There is one surefire way to eliminate drug-trafficking . . . legalize and regulate it like alcohol (1933). Someday we will learn that trying to regulate private behavior in a free society is not possible; we either allow people to live their lives as they choose or we forfeit our freedom. Laws like H.R. 6028 continue us on the inexorable march toward the latter condition. And, we remain blind to reality. Nonetheless, in true Quixote-esque fashion, I shall continue my lonely quest.
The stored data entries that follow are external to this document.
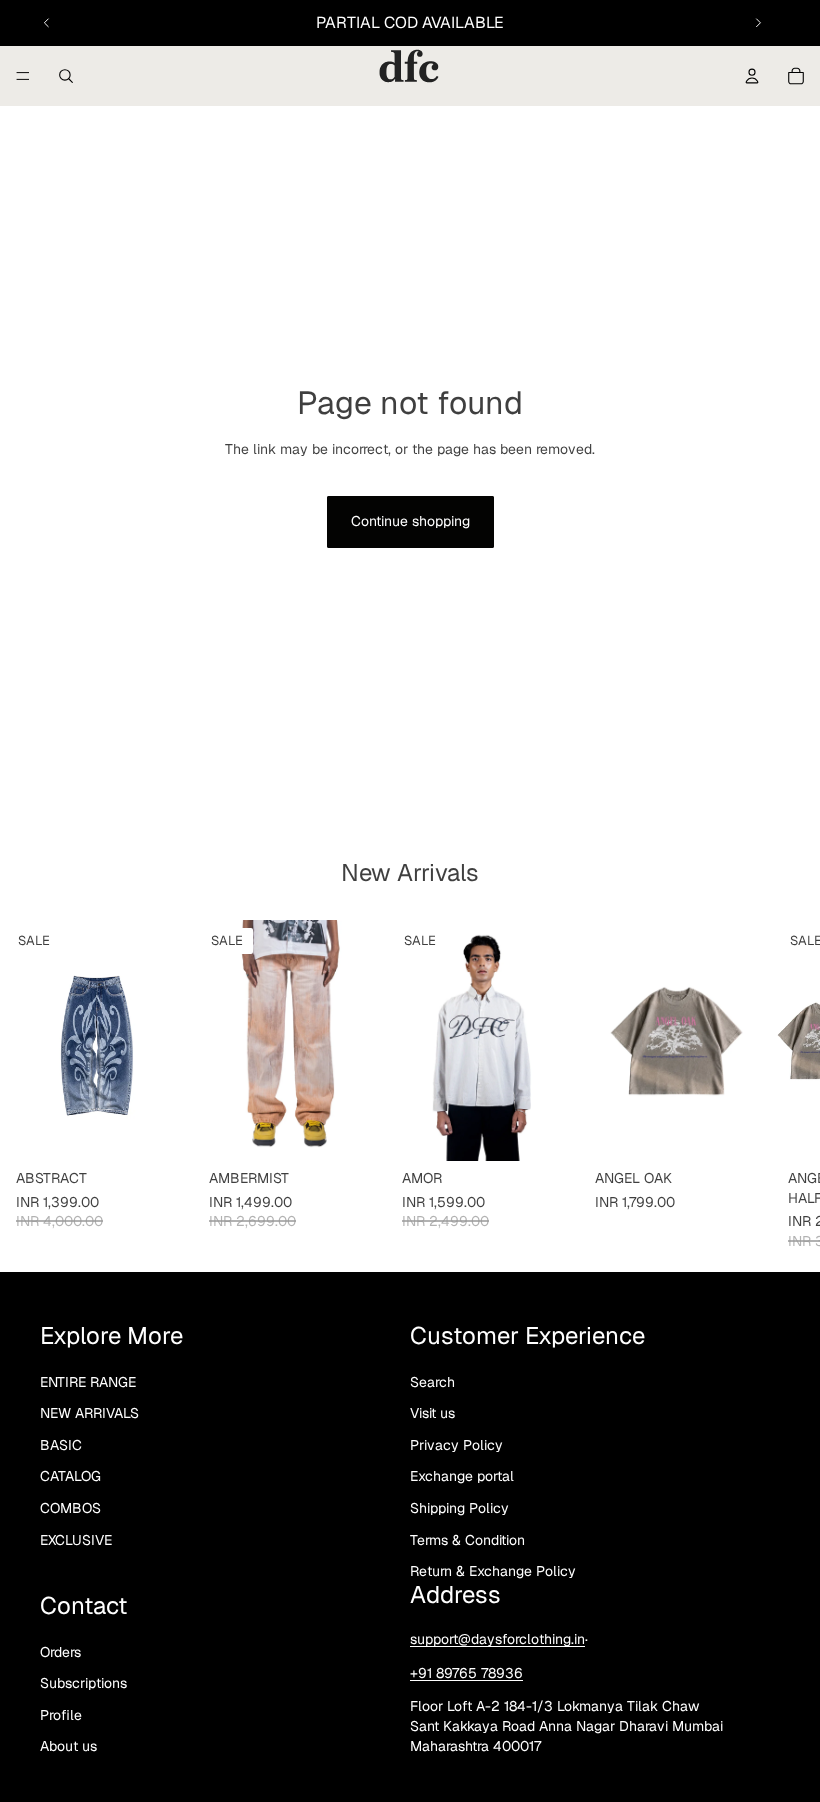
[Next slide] (758, 23)
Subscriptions (83, 1683)
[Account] (752, 76)
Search (432, 1382)
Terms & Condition (467, 1540)
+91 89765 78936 (466, 1673)
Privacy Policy (456, 1445)
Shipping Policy (459, 1508)
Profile (61, 1715)
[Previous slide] (47, 23)
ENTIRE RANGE (88, 1382)
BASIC (61, 1445)
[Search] (66, 76)
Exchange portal (462, 1476)
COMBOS (70, 1508)
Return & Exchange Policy (493, 1571)
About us (68, 1746)
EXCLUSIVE (76, 1540)
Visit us (432, 1413)
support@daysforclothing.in (497, 1639)
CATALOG (70, 1476)
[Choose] (162, 1131)
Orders (60, 1652)
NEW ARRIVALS (89, 1413)
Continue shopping (410, 521)
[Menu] (23, 76)
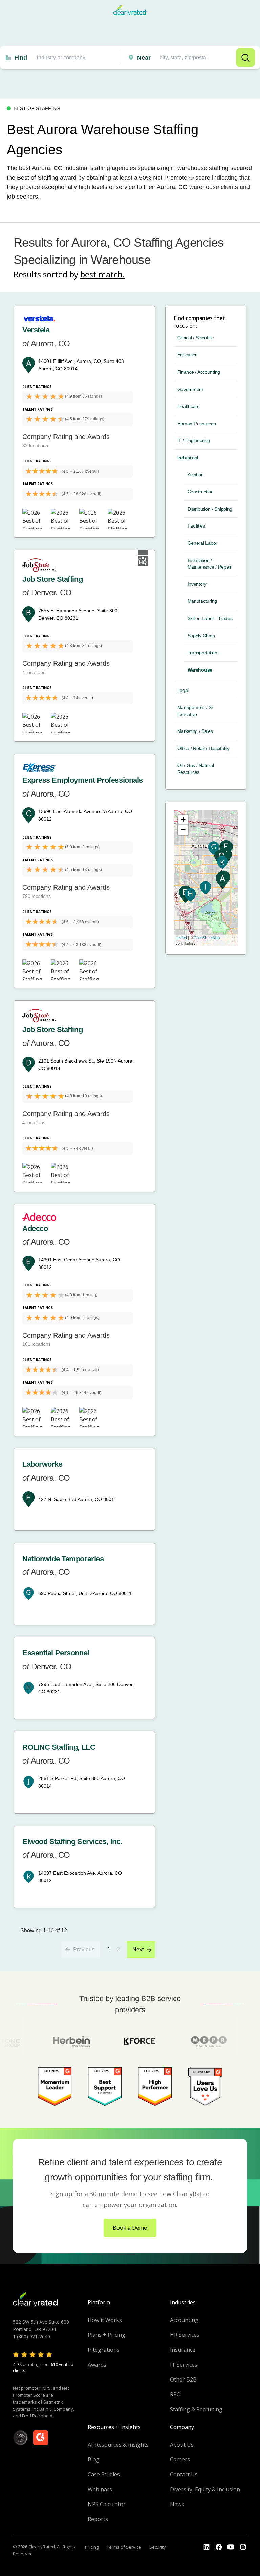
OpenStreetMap (207, 937)
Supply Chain (201, 635)
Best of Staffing (37, 177)
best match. (102, 274)
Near (144, 57)
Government (190, 389)
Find (20, 57)
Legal (183, 690)
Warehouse (200, 670)
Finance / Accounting (198, 372)
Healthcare (188, 406)
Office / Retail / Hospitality (203, 748)
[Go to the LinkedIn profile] (206, 2547)
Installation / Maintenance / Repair (210, 564)
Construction (201, 491)
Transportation (202, 652)
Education (187, 354)
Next (138, 1949)
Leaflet (181, 937)
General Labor (202, 543)
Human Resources (196, 423)
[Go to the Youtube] (219, 2547)
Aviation (196, 474)
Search (245, 57)
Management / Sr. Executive (195, 711)
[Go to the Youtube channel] (231, 2547)
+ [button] (183, 819)
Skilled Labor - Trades (210, 618)
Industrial (187, 457)
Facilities (196, 526)
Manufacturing (202, 601)
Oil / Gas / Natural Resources (195, 769)
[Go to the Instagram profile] (243, 2547)
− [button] (183, 829)
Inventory (197, 584)
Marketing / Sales (195, 731)
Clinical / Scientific (195, 338)
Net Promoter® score (181, 177)
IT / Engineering (193, 440)
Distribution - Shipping (210, 509)
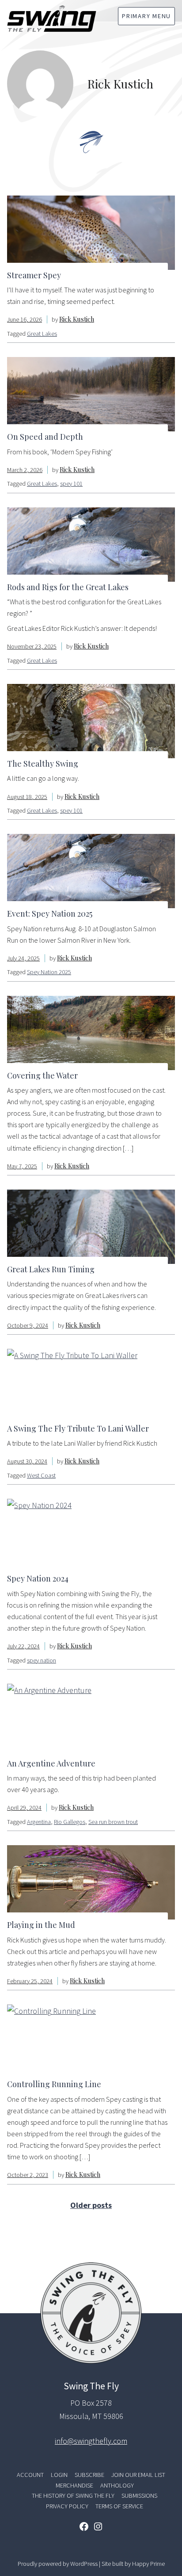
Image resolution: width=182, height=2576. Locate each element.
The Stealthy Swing (42, 763)
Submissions (139, 2495)
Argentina (39, 1822)
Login (59, 2475)
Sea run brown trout (113, 1822)
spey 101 (71, 484)
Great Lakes (42, 334)
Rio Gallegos (69, 1822)
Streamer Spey (34, 275)
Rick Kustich (76, 319)
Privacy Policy (67, 2506)
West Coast (41, 1475)
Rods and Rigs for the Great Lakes (68, 587)
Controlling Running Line (54, 2084)
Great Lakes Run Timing (51, 1269)
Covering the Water (42, 1075)
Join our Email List (138, 2475)
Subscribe (89, 2475)
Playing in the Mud (41, 1925)
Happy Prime (148, 2564)
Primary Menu (146, 16)
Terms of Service (119, 2506)
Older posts (91, 2205)
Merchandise (74, 2485)
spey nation (41, 1660)
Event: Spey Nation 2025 (49, 913)
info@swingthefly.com (91, 2441)
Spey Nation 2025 (49, 972)
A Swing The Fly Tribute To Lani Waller (78, 1428)
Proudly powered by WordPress (58, 2564)
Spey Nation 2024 (37, 1578)
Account (30, 2475)
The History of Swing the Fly (73, 2495)
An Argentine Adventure (51, 1763)
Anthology (117, 2485)
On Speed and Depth (45, 436)
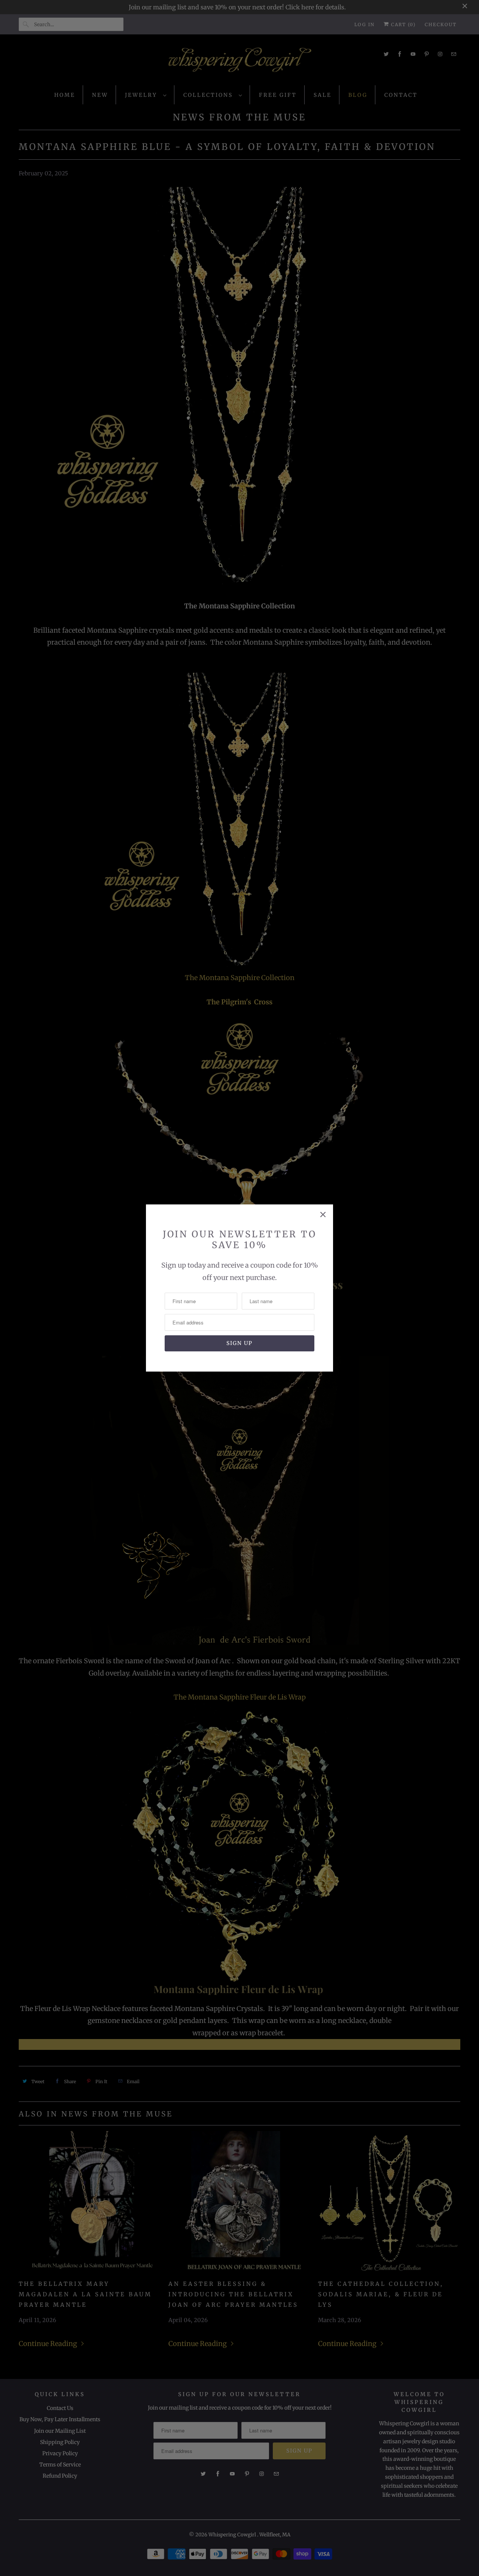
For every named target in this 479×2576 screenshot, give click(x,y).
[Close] (323, 1214)
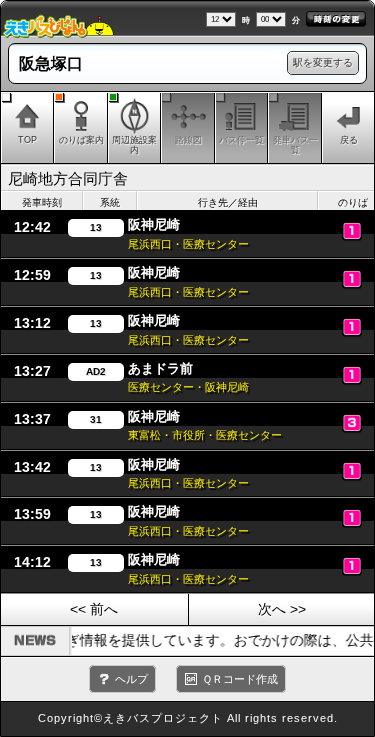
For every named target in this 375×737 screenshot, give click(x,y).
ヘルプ (131, 679)
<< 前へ (94, 609)
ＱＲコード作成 (240, 679)
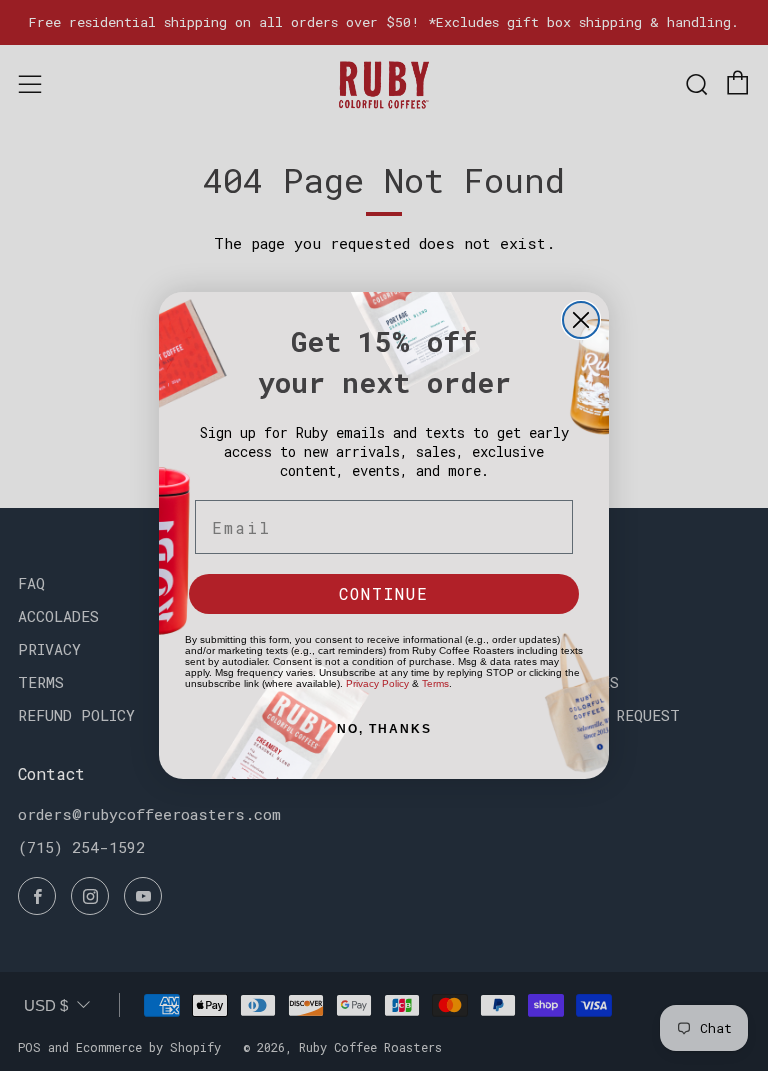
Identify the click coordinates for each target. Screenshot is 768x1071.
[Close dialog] (581, 320)
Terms (435, 683)
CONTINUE (384, 593)
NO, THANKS (384, 729)
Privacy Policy (377, 683)
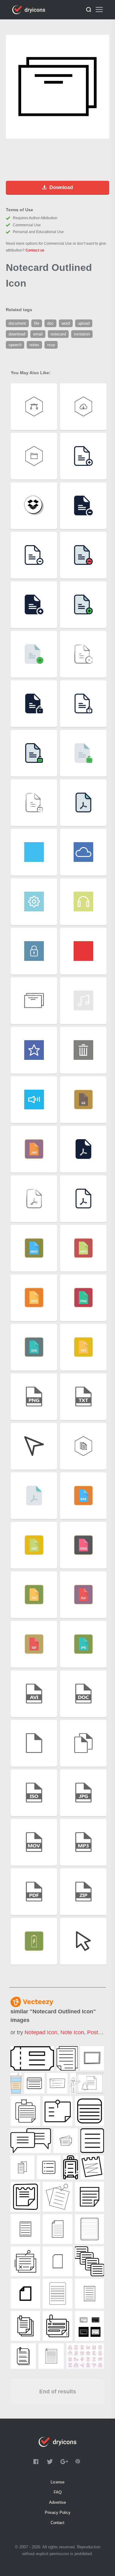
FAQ (58, 2492)
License (57, 2482)
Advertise (57, 2502)
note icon (72, 2032)
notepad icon (41, 2032)
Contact (57, 2522)
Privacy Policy (58, 2512)
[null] (32, 2058)
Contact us (34, 250)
-- Zimbabwe has scheduled a runoff election in two weeks. Dictator Robert Mugabe has unleashed his goons in a manner not unlike (to allow the double negative) the heyday of Germany’s National Socialist Workers Party (AKA Nazis) and the Night of the Long Knives (29/30.June.1934) and the infamous Night of Broken Glass (9.November.1938; AKA Kristallnacht). The evidence against Mugabe continues to pile up, and the World does virtually nothing.
-- The Space Shuttle Discovery successfully returned to Earth, ending an accomplished STS-124 mission to the International Space Station. The NASA Educational Channel provided exceptional coverage from the reentry burn to the safe-ing of the vehicle on the runway at Kennedy Space Center. Well done, lads!

Former presidential candidate, Representative Dennis John Kucinich of Ohio introduced 35 articles of impeachment against President George W. Bush, taking 64 pages to describe his rationale. The list is probably the most descriptive and thus provided below.
http://chun.afterdowningstreet.org.nyud.net:8080/amomentoftruth.pdf
This follows his two attempts to impeach Vice President Dick Cheney last year. In such instances, I cannot resist offering my opinion. So, here it is. Articles that have sufficient merit to justify congressional inquiry are in blue. The articles in black are pretty iffy, and the ones in red only demonstrate how ludicrous the whole foolish initiative by the diminutive, marginal, Ohio representative really is. Speaker of the House Pelosi has indicated this action will go nowhere, and rightly so.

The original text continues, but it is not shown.